Exercise
Reproduce the section of the Commercial Crew passage below, starting at "The Obama administration" and ending at "without major efforts.".

Selected excerpt
* * *

There has long been a strain of criticism in Congress that calls for an immediate down-select in Commercial Crew to a single contractor in the name of saving money and moving forward more rapidly. Traditionally, NASA has run “competitive” procurement processes in which a number of proposals are considered, and then one is chosen to be developed into a flight article. This approach, although a reasonable one for experimental or some operational vehicles, is not the best approach for building a new industry.

The traditional NASA approach has the effect of the system or service ultimately being supplied by a single “monopoly” vehicle from a single vendor, and provides no competition that would work to lower costs over time. Commercial Crew, like the Commercial Resupply Services program, is intended to create a situation in which NASA has multiple, independent methods of transportation to and from the ISS. Two fully independent U.S.-based providers combined with occasional use of the Russian Soyuz would be the minimum system to put real competitive pressures on all vendors.

A highly desirable characteristic of a fully successful Commercial Crew Program is the operational availability of two technologically and financially independent solutions. For example, selecting the Sierra Nevada Dream Chaser/Atlas 5 and the Boeing CST-100/Atlas 5 introduces a single point of failure, the Atlas 5. It would be equally risky to select as the two solutions the Dream Chaser/Falcon 9 and the SpaceX Dragon/Falcon 9 for the same reason.

In the approved 2014 budget, language exists holding back $171 million of the allocated Commercial Crew funding until the NASA administrator certifies an independent cost-benefit analysis of the program. It should be noted that this level of scrutiny — an independent cost-benefit analysis — is not being applied to other NASA programs such as the Space Launch System rocket and Orion capsule.

It is possible to alter the outcome of a cost-benefit analysis via careful selection of underlying assumptions. In the case of a cost-benefit analysis of Commercial Crew, key areas to consider are the operational lifetime of the ISS, the probability that the ISS will be followed by a similar base in low Earth orbit, and the crew size of the ISS.

The Obama administration is proposing an ISS extension for an additional four years, meaning that the anticipated Commercial Crew operations would be extended to 2024. It is very likely, and indeed highly desirable, that the life of the ISS will be extended well beyond this date. NASA has certified that an extension to 2028, an additional four years beyond that just proposed, is possible without major efforts.

The Chinese have announced that their large China Space Station will become operational in the 2020-2024 time frame, and they are currently seeking international partners. It is difficult to imagine that the United States will at just that moment deorbit the ISS, abandoning space research in low Earth orbit to the Chinese.

Thus all analysis of Commercial Crew value should be based on the realistic assumption that: the ISS lifetime is significantly extended beyond 2020; the ISS is replaced with a follow-on U.S./international/commercial station; and/or Commercial Crew vehicles will continue to be used to transport crew to low Earth orbit in support of other future NASA projects, such as assembly of a Mars ship from multiple launches. In all of these scenarios, low-cost, specialized and reliable transport of crew to low Earth orbit will be of continuing value to NASA.

The current size of the ISS crew is limited to six, since only two Soyuz “lifeboats” can dock to the ISS at the same time, and each Soyuz can carry only three astronauts. The introduction of Commercial Crew vehicles that can carry up to seven astronauts allows for expansion of the ISS capabilities to support a crew of up to 14.

* * *

Extracted entries

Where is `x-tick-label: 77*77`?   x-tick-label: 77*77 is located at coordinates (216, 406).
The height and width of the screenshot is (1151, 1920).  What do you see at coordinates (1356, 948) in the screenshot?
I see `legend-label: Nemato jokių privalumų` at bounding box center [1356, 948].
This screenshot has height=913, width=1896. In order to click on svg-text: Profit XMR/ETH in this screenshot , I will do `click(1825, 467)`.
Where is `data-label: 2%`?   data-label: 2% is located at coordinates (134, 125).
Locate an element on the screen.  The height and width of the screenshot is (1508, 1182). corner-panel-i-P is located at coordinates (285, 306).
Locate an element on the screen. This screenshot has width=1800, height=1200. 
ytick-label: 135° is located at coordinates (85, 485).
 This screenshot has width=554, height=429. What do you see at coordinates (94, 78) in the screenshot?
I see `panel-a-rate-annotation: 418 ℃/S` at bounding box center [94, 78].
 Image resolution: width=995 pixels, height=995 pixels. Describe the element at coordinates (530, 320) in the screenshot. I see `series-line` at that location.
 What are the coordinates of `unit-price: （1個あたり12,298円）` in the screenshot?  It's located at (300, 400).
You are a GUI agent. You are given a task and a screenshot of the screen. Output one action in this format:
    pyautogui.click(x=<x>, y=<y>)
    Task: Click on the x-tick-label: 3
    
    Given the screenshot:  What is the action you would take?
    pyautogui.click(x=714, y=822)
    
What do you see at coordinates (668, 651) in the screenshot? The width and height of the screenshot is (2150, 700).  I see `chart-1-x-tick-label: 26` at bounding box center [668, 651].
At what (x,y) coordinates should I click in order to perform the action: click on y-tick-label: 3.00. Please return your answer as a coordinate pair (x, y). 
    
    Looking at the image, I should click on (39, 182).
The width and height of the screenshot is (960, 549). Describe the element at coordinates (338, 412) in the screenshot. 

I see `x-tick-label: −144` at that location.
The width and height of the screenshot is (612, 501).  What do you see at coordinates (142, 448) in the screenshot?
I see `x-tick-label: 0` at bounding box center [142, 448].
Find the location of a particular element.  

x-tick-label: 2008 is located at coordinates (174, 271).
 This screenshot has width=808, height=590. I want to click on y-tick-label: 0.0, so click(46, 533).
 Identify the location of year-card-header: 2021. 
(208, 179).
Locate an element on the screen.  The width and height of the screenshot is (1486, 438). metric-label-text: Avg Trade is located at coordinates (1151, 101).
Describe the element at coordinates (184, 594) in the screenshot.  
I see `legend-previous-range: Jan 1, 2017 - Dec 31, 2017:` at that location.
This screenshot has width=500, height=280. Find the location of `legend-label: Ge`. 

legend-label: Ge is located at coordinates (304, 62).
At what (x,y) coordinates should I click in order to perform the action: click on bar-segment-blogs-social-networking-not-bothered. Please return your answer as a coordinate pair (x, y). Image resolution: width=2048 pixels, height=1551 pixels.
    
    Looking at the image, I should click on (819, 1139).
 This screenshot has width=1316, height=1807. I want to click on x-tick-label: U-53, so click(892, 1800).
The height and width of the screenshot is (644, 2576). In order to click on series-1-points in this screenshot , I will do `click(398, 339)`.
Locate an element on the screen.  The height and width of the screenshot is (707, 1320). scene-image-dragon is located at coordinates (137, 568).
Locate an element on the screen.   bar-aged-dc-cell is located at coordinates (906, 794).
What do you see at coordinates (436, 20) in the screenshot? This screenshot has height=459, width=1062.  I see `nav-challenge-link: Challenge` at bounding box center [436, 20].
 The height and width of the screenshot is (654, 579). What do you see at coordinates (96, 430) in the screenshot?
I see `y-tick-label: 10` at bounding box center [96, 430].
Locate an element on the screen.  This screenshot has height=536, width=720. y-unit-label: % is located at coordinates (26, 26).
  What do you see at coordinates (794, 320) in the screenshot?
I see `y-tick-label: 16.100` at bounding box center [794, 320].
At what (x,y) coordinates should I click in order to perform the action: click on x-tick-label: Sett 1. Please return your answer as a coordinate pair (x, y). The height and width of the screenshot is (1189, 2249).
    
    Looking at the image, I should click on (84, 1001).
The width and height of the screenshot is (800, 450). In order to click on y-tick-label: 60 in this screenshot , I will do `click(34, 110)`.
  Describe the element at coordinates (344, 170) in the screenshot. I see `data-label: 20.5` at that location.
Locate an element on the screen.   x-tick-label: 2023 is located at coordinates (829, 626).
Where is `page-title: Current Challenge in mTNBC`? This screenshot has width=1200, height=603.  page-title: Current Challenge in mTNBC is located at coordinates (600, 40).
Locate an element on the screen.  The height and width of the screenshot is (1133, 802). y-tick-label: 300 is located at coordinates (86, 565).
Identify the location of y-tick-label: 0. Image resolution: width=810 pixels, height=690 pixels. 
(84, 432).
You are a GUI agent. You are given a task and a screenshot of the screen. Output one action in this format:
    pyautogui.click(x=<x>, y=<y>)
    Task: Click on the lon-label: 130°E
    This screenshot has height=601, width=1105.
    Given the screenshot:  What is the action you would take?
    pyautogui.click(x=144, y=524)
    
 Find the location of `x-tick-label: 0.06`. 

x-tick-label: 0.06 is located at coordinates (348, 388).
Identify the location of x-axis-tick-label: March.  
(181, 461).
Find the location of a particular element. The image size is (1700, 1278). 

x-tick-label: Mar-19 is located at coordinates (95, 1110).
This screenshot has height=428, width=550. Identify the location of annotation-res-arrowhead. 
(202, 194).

* * *

Expected answer
The Obama administration is proposing an ISS extension for an additional four years, meaning that the anticipated Commercial Crew operations would be extended to 2024. It is very likely, and indeed highly desirable, that the life of the ISS will be extended well beyond this date. NASA has certified that an extension to 2028, an additional four years beyond that just proposed, is possible without major efforts.